No caso concreto, a parte autora requer o custeio de uma cirurgia (artroplastia total primária cerâmica) fora do seu domicílio — neste caso, do Amazonas para São Paulo. Conforme deferida a cautelar, informou que o Estado do Amazonas, por meio da Fundação Hospital Adriano Jorge, agendou para 7 de abril de 2014 a realização da cirurgia, mas que, em razão da sua recusa em aceitar transfusão de sangue alogênico por motivos religiosos, o hospital deixou de realizar o procedimento.
De acordo com a manifestação da PGR, a discussão relacionada à obrigação de o poder público custear procedimentos alternativos à transfusão de sangue, em razão do legítimo exercício do direito à liberdade religiosa, demanda a ”análise preliminar da legitimidade da União para figurar no polo passivo de ações judiciais que versem sobre protocolos alternativos em procedimentos disponibilizados pelo sistema público de saúde”.
No texto do recurso, a PGR cita que as testemunhas de Jeová creem que introduzir sangue de outro ser humano (alogênico) no corpo viola as leis de Deus, tendo em vista o teor das passagens bíblicas. Por isso, entendem que a interdição à transfusão de sangue alogênico há de ser respeitada mesmo em casos emergenciais, nos quais exista risco de morte.
Entretanto, apesar da recusa, ”aceitam submeter-se a tratamentos e alternativas médicas compatíveis com a interpretação que fazem das passagens bíblicas relevantes, seja pela utilização de outros meios que dispensem a transfusão, seja pela transfusão de sangue do próprio paciente”.
”O exercício da liberdade de crença, pela recusa a tratamento de transfusão pelos cidadãos que professam a religião Testemunha de Jeová, difere da negativa pura e simples ao bem-estar do indivíduo. O que se pretende é a compatibilização entre o direito à saúde e a liberdade de professar a religião que bem entender, no legítimo exercício da autonomia da vontade, dentro da conformação de uma política pública já existente”, afirma a PGR na manifestação.
Desse modo, a Procuradoria defende que o dever do Poder Público de custear meios alternativos para a realização de procedimento sem transfusão de sangue alogênico vai além de garantir o pleno exercício da liberdade de crença. ”Se existe a possibilidade de o Poder Público efetivamente realizar procedimento médico sem a transfusão de sangue, porque já incorporado ao sistema público de saúde, há de ser garantida a sua realização como forma de preservar o direito à liberdade religiosa”, pontuou.
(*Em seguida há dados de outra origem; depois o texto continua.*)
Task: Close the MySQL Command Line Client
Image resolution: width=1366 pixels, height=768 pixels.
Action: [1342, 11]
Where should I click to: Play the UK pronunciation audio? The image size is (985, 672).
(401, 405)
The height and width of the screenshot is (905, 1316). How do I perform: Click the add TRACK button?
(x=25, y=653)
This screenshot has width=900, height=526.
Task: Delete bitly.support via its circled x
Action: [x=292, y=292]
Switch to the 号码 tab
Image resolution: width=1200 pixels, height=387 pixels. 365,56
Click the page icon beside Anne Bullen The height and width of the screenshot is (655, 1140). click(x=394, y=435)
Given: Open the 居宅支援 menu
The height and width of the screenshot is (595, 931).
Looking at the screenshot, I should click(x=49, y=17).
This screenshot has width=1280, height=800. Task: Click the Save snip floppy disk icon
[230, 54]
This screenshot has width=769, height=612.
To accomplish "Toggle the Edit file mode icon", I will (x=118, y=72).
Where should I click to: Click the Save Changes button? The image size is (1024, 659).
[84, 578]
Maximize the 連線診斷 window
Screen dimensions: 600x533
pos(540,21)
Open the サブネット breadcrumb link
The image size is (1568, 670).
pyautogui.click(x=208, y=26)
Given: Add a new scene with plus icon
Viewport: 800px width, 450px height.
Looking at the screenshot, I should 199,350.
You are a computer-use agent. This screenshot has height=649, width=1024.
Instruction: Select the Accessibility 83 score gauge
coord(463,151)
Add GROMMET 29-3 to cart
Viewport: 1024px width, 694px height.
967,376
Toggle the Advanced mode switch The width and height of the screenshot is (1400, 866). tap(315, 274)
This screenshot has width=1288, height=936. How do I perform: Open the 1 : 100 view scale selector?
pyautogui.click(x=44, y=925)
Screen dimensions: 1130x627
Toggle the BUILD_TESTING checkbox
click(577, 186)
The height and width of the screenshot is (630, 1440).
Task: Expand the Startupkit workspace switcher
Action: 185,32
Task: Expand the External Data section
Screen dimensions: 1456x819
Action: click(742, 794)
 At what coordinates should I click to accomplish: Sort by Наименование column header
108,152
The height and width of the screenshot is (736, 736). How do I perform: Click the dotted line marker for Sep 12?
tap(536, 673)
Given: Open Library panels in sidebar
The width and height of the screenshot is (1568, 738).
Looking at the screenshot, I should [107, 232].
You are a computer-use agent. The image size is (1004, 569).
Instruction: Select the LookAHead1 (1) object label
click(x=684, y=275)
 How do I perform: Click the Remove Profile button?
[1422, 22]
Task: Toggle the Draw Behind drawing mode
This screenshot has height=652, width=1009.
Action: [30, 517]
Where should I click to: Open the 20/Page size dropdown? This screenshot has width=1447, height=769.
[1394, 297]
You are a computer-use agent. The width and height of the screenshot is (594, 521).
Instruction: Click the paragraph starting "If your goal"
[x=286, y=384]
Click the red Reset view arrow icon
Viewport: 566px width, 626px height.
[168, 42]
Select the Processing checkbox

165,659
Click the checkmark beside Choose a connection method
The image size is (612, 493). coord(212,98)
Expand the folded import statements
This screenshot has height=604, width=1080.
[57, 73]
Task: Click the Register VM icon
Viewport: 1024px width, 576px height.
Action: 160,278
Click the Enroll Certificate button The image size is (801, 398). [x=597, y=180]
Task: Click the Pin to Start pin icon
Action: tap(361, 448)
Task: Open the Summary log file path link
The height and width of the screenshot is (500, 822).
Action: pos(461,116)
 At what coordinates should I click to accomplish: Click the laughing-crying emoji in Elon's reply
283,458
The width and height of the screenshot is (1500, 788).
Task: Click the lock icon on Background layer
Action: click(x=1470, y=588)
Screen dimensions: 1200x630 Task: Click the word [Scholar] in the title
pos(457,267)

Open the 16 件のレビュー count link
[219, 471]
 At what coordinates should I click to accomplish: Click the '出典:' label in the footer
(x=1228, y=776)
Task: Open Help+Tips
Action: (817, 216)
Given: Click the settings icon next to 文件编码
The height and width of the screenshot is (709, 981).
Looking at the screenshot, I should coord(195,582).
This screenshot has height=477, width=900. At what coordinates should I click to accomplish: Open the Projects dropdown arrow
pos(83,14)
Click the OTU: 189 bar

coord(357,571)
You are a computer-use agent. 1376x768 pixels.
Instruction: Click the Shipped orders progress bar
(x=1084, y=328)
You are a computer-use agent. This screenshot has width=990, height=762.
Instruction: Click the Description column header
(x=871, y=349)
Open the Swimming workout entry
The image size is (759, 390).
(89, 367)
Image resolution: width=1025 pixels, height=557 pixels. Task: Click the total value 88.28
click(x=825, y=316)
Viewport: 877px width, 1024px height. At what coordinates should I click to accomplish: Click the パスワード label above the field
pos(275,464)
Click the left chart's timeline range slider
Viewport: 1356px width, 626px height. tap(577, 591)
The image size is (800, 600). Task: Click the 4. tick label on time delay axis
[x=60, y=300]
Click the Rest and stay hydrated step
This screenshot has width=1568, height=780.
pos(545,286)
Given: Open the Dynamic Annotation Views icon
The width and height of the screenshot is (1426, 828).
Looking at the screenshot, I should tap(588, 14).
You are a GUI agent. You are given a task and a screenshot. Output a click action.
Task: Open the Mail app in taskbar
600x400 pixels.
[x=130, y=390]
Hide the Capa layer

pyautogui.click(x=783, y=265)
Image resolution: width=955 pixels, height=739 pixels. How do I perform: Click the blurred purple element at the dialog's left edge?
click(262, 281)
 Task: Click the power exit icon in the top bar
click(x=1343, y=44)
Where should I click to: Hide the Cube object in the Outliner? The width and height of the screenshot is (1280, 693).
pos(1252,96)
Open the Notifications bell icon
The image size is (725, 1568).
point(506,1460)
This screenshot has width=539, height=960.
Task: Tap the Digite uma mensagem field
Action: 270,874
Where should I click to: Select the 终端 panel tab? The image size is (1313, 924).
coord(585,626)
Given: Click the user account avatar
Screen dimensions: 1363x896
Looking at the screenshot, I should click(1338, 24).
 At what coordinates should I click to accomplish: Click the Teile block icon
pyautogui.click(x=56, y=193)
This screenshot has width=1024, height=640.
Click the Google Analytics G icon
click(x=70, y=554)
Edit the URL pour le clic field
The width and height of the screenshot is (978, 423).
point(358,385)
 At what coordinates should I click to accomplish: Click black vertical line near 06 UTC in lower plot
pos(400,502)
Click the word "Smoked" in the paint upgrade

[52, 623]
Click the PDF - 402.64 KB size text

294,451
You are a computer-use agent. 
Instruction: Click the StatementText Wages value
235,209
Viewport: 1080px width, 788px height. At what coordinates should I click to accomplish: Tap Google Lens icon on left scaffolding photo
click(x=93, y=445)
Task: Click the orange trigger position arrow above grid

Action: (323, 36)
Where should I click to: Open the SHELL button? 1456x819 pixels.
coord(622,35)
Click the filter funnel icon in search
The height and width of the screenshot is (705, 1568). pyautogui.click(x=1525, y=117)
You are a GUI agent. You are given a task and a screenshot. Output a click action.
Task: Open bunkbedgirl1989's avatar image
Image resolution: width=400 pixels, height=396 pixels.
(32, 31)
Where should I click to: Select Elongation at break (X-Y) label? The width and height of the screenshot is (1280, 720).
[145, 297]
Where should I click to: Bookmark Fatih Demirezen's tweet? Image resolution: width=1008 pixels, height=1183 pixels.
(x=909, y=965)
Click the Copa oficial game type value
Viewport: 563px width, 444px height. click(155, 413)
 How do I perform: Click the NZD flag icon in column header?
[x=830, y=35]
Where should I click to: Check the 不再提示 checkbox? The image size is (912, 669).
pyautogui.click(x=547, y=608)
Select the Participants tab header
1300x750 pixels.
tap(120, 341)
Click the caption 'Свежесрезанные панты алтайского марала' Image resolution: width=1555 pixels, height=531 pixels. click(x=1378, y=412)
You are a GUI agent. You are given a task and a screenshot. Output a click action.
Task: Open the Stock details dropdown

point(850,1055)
A PGR ainda menciona que mais do que uma escolha do paciente quanto ao protocolo que deseja seguir, trata-se de buscar o meio pelo qual se pode concretizar, de forma mais adequada, os direitos à saúde e à manifestação religiosa. ”Negar ao indivíduo o acesso ao serviço público incorporado nacionalmente e disponibilizado por outra unidade da federação afronta o princípio do acesso igualitário e universal aos serviços e ações de saúde. Viola, ainda, a liberdade de crença, a obrigação estatal de assegurar a integridade física e pessoal e a vedação ao tratamento discriminatório em razão da procedência regional e religiosa”, destacou.